*** Material shown
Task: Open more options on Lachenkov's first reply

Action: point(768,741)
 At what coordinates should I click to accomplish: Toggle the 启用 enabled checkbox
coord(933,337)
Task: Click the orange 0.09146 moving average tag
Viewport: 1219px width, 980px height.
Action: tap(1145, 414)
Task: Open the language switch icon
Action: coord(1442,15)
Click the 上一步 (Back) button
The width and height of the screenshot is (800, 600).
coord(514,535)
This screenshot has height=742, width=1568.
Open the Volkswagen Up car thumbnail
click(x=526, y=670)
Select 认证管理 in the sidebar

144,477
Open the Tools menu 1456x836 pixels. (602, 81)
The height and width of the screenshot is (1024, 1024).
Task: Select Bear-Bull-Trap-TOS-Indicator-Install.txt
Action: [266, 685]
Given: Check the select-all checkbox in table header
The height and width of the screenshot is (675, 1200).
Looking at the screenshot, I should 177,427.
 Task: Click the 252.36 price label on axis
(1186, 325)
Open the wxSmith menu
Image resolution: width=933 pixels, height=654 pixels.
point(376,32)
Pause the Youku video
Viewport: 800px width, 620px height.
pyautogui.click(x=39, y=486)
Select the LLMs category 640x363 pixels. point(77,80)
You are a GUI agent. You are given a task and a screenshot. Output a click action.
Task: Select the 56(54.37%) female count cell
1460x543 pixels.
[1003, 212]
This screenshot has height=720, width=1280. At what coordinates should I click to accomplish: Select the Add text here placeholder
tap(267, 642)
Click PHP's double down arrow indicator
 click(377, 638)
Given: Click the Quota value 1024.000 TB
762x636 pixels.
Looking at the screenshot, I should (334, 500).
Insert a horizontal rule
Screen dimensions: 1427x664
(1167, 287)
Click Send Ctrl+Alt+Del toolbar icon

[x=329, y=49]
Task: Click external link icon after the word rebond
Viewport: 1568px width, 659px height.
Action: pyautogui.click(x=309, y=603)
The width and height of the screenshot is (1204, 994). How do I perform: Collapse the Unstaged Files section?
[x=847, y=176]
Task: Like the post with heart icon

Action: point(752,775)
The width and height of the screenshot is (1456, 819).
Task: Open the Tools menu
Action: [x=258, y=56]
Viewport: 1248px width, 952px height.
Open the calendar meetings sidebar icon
******
Reproduce the rows exactly as they appear, from the line that contains "This screenshot has height=742, width=1568." through the line that contains "[x=847, y=176]", including both of those lines.

Solution to this task:
This screenshot has height=742, width=1568.
Open the Volkswagen Up car thumbnail
click(x=526, y=670)
Select 认证管理 in the sidebar

144,477
Open the Tools menu 1456x836 pixels. (602, 81)
The height and width of the screenshot is (1024, 1024).
Task: Select Bear-Bull-Trap-TOS-Indicator-Install.txt
Action: [266, 685]
Given: Check the select-all checkbox in table header
The height and width of the screenshot is (675, 1200).
Looking at the screenshot, I should 177,427.
 Task: Click the 252.36 price label on axis
(1186, 325)
Open the wxSmith menu
Image resolution: width=933 pixels, height=654 pixels.
point(376,32)
Pause the Youku video
Viewport: 800px width, 620px height.
pyautogui.click(x=39, y=486)
Select the LLMs category 640x363 pixels. point(77,80)
You are a GUI agent. You are given a task and a screenshot. Output a click action.
Task: Select the 56(54.37%) female count cell
1460x543 pixels.
[1003, 212]
This screenshot has height=720, width=1280. At what coordinates should I click to accomplish: Select the Add text here placeholder
tap(267, 642)
Click PHP's double down arrow indicator
 click(377, 638)
Given: Click the Quota value 1024.000 TB
762x636 pixels.
Looking at the screenshot, I should (334, 500).
Insert a horizontal rule
Screen dimensions: 1427x664
(1167, 287)
Click Send Ctrl+Alt+Del toolbar icon

[x=329, y=49]
Task: Click external link icon after the word rebond
Viewport: 1568px width, 659px height.
Action: pyautogui.click(x=309, y=603)
The width and height of the screenshot is (1204, 994). How do I perform: Collapse the Unstaged Files section?
[x=847, y=176]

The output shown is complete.